The world’s number one maker of PCs continues to buck market trends: Lenovo just tripled its profits thanks to PC sales.
Lenovo’s solid financial performance is the result of persistent execution of our transformation strategy,” Lenovo chairman and CEO Yang Yuanqing said. “At a time of great global change – economically, socially and environmentally – we continue to focus on how we ‘intelligently transform’ ourselves and enable our many customers around the world successfully to do the same. I am proud of our strong results and confident in how we will climb to new heights in the future.”
Those results are indeed impressive. Lenovo posted net income of $597 million on revenues of $51 billion for its fiscal year, the latter of which is a record and is up 12.5 percent year-over-year. For the quarter ending March 31, Lenovo reported revenues of $11.7 billion, representing YOY growth of 10.1 percent.
Lenovo’s PC business is going gangbusters: It delivered net income of $1.98 billion on record revenues of $38.5 billion for the fiscal year, making the firm the world’s biggest PC maker by unit sales, with 23.4 percent market share.
“The growth strategy of PC and Smart Devices focusing on commercial, high-growth and premium segments has paid off in delivering record revenue for the fiscal year,” Yang added.

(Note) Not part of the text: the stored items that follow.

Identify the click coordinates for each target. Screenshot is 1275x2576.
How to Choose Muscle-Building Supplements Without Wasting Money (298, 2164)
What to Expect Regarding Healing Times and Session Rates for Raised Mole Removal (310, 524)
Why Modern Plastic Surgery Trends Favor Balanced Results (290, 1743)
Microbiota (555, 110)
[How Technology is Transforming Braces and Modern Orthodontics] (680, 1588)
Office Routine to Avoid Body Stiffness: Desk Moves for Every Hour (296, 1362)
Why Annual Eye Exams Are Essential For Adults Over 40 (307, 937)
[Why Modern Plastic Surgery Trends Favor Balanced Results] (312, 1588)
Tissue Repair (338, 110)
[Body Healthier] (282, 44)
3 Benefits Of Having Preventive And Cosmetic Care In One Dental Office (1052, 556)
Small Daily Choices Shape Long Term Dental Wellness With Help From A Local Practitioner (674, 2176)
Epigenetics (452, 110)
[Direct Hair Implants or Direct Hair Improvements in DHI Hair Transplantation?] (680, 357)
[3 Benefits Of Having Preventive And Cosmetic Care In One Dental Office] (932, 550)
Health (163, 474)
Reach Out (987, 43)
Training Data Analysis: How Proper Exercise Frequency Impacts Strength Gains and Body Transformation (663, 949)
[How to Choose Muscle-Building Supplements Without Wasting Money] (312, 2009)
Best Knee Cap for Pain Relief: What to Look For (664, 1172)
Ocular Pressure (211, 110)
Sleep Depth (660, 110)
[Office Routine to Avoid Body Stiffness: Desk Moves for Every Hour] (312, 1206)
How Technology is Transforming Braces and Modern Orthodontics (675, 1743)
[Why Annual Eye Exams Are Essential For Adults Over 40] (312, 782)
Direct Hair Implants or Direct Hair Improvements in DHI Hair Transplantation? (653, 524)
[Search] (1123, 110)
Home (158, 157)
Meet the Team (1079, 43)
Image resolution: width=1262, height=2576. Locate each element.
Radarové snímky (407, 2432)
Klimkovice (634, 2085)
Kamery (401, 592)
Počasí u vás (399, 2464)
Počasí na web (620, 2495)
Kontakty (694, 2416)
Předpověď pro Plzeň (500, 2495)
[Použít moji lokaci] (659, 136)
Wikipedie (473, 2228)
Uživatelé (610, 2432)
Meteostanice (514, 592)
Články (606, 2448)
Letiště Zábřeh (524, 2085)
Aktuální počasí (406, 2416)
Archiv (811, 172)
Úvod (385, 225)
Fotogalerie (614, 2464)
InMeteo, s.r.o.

Lenovo is also the fastest-growing of the top five PC makers, which is in some ways even more impressive. Lenovo grew its marketshare by almost 10 percent during its fiscal year. Revenue from PCs also grew 10.3 percent YOY. This all occurred during a time when PC sales fell 4.6 percent, according to Gartner.
The only dark cloud on the horizon for Lenovo is the heating U.S./China trade war that is currently engulfing Huawei in a wave of evidence-free fear mongering. But Lenovo says it is “well poised to navigate the turbulence in the geopolitical and macro-economic environment,” referring to his firm’s ability to move PC manufacturing out of China and to India, Mexico, Hungary, Brazil and the United States, if needed.
“We definitely don’t want to see this situation,” Mr. Yang told Reuters. “We’ve always said we wish the two governments can get the agreement as early as possible.”